|A view over Verona from the Santuario Maddona di Lourdes|
Romeo and Juliet, yes. Their houses are there - did you know they were basically neighbours? Shakespeare doesn't say much about this, but Leo and Claire made me think that there was at least a train track separating them. There's basically one medieval alley-way between their houses. (Some people, clearly, also think that they were real humans, and not just characters in a play.)
Dante, yes. Dante Alighieri lived in Verona and began his work on the Divine Comedy there. There's a square dedicated to him, near Romeo's house, and a magnificent statue. He talks about the Montagues and Capulets in the Divine Comedy and about their feud, which is part of why some people think that Romeo and Juliet were real.

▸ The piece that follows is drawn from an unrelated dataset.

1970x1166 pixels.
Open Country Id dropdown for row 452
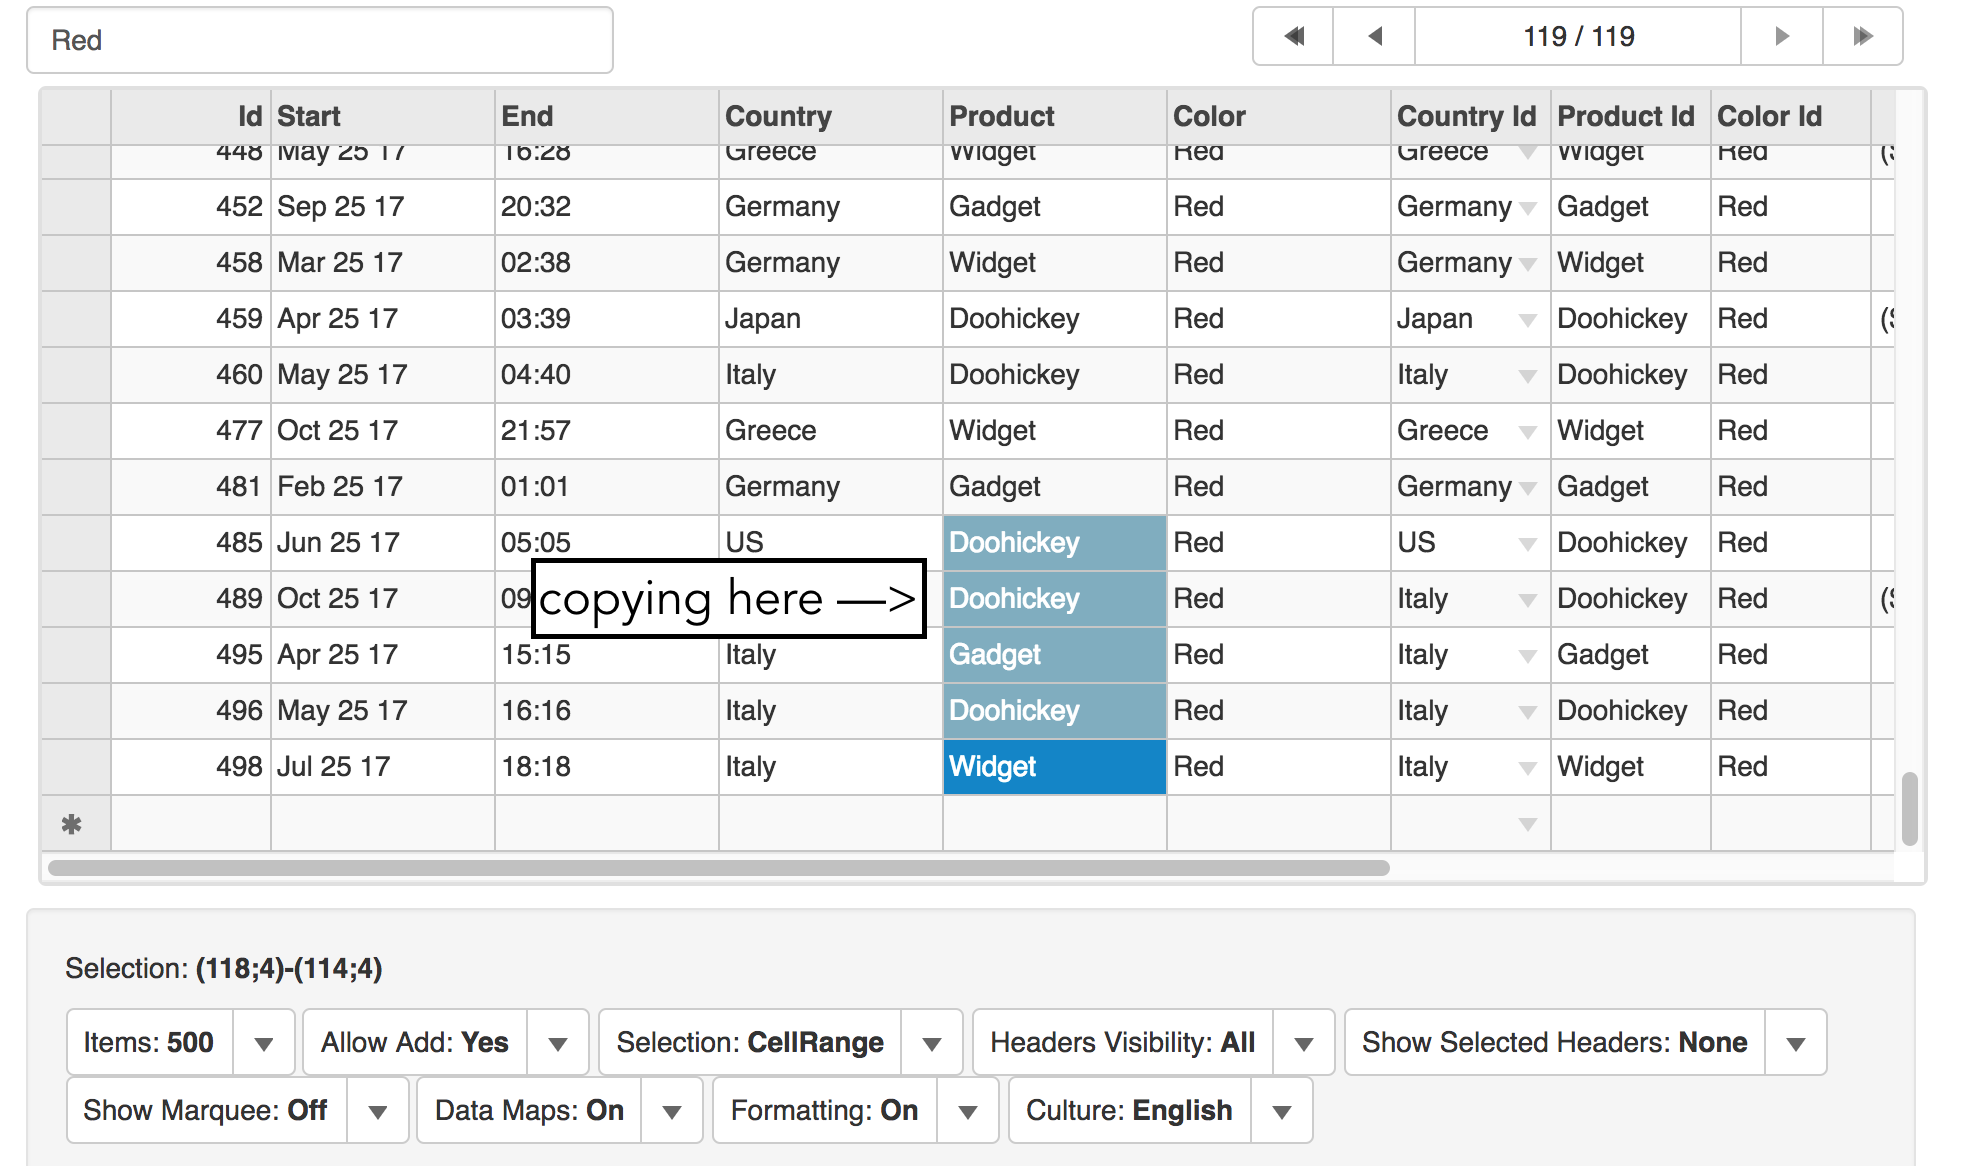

|The view down Corso Sant'Anastasia|
|A nun climbs the hill to the Santuario|
Verona is aesthetically gorgeous, sunny and warm. It is currently 'winter' and people (bless their hearts) were wearing light down parkas and even some toques, but it was 17 degrees Celsius, so let's not joke. I was wandering about with a light sweater on and was obliged to remove it on some of the sunny climbs to various spots overlooking the city. Verona sits at the foot of the Alps and just east of clear blue Lake Garda. It's equidistant between Milan and Venice. The Adriatic sea is close by. The city seems to always be draped in a soft white mist, which may be air pollution, or may be due to the cooler mountain air meeting the warmer air from the plains and the sea.
|The bottega del vino|
I met my friend, Elaine, who had been in Italy on a work-related trip, in Verona - our idea was to spend a few days exploring the city together before she travelled home to California. But she was really sick the whole time, and that was really a bummer. Fortunately, we were staying in a gorgeous apartment I found on HomeAway, which was right in the centre of all the beautiful and fun things. Elaine decided she should marry the apartment, and I wish them all happiness! With the incredible location, which we didn't fully appreciate when booking, it was easy for me to go out for walks around the city and come back with food or fizzy water and to see how she was doing. We made it out the first night to a wonderful old wine bar - Antica Bottega del Vino - which was highly recommended and I recommend in turn, and shared Champagne, cheese, and some Veronese specialties. Unfortunatley, that was the longest that Elaine spent outdoors until the day we were leaving. A doctor came to the house (so, this is what happens if you need a doctor in Paradise) and said that Elaine was OK to fly, with the aid of four different kinds of bronchitis-related potions.
There is so much more that we could have done and seen, especially for poor Elaine, who hardly got to see the city at all, that Verona definitely warrants another trip. I think I'll add it to my list of places to live in for a while - I don't think I could ever get tired of this paradise.